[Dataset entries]

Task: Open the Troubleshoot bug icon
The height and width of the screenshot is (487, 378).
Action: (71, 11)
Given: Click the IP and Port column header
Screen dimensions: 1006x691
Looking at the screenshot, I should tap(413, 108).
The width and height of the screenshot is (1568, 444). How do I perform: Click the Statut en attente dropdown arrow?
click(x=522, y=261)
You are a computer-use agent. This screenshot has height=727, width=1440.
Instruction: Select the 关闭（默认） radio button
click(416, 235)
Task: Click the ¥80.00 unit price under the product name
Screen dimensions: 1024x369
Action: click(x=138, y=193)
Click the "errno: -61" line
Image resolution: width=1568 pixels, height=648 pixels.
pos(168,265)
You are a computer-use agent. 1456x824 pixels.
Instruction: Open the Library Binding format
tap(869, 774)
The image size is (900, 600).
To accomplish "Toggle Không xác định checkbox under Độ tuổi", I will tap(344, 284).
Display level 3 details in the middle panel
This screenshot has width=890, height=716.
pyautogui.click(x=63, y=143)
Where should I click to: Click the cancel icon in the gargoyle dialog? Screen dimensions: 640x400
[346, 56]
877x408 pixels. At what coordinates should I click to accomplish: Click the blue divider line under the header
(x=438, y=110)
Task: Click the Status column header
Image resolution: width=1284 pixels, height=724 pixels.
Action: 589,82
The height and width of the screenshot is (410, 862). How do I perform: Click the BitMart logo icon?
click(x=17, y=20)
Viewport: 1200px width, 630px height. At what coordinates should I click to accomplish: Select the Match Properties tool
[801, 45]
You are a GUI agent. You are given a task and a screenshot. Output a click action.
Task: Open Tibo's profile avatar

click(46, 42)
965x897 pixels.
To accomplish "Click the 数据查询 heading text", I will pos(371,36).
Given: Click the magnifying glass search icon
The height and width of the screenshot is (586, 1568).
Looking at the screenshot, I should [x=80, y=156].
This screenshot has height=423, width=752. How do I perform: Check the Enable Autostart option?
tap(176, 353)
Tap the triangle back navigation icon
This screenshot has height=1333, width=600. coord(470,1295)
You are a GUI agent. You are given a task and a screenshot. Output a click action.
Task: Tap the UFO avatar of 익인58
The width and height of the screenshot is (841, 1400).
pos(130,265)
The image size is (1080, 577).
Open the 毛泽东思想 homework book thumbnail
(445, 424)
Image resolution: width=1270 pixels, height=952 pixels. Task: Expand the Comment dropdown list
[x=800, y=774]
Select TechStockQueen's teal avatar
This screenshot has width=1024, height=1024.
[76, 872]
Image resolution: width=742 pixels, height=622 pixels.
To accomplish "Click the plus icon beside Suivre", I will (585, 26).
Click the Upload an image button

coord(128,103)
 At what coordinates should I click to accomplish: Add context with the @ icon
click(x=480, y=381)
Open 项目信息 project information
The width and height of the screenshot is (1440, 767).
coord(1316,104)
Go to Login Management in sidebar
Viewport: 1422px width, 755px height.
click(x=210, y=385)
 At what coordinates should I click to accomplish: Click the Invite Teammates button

What the task requires » Transcribe every record above exactly as written.

Task answer »
Task: Open the Troubleshoot bug icon
The height and width of the screenshot is (487, 378).
Action: (71, 11)
Given: Click the IP and Port column header
Screen dimensions: 1006x691
Looking at the screenshot, I should tap(413, 108).
The width and height of the screenshot is (1568, 444). How do I perform: Click the Statut en attente dropdown arrow?
click(x=522, y=261)
You are a computer-use agent. This screenshot has height=727, width=1440.
Instruction: Select the 关闭（默认） radio button
click(416, 235)
Task: Click the ¥80.00 unit price under the product name
Screen dimensions: 1024x369
Action: click(x=138, y=193)
Click the "errno: -61" line
Image resolution: width=1568 pixels, height=648 pixels.
pos(168,265)
You are a computer-use agent. 1456x824 pixels.
Instruction: Open the Library Binding format
tap(869, 774)
The image size is (900, 600).
To accomplish "Toggle Không xác định checkbox under Độ tuổi", I will tap(344, 284).
Display level 3 details in the middle panel
This screenshot has width=890, height=716.
pyautogui.click(x=63, y=143)
Where should I click to: Click the cancel icon in the gargoyle dialog? Screen dimensions: 640x400
[346, 56]
877x408 pixels. At what coordinates should I click to accomplish: Click the blue divider line under the header
(x=438, y=110)
Task: Click the Status column header
Image resolution: width=1284 pixels, height=724 pixels.
Action: 589,82
The height and width of the screenshot is (410, 862). How do I perform: Click the BitMart logo icon?
click(x=17, y=20)
Viewport: 1200px width, 630px height. At what coordinates should I click to accomplish: Select the Match Properties tool
[801, 45]
You are a GUI agent. You are given a task and a screenshot. Output a click action.
Task: Open Tibo's profile avatar

click(46, 42)
965x897 pixels.
To accomplish "Click the 数据查询 heading text", I will pos(371,36).
Given: Click the magnifying glass search icon
The height and width of the screenshot is (586, 1568).
Looking at the screenshot, I should [x=80, y=156].
This screenshot has height=423, width=752. How do I perform: Check the Enable Autostart option?
tap(176, 353)
Tap the triangle back navigation icon
This screenshot has height=1333, width=600. coord(470,1295)
You are a GUI agent. You are given a task and a screenshot. Output a click action.
Task: Tap the UFO avatar of 익인58
The width and height of the screenshot is (841, 1400).
pos(130,265)
The image size is (1080, 577).
Open the 毛泽东思想 homework book thumbnail
(445, 424)
Image resolution: width=1270 pixels, height=952 pixels. Task: Expand the Comment dropdown list
[x=800, y=774]
Select TechStockQueen's teal avatar
This screenshot has width=1024, height=1024.
[76, 872]
Image resolution: width=742 pixels, height=622 pixels.
To accomplish "Click the plus icon beside Suivre", I will (585, 26).
Click the Upload an image button

coord(128,103)
 At what coordinates should I click to accomplish: Add context with the @ icon
click(x=480, y=381)
Open 项目信息 project information
The width and height of the screenshot is (1440, 767).
coord(1316,104)
Go to Login Management in sidebar
Viewport: 1422px width, 755px height.
click(x=210, y=385)
 At what coordinates should I click to accomplish: Click the Invite Teammates button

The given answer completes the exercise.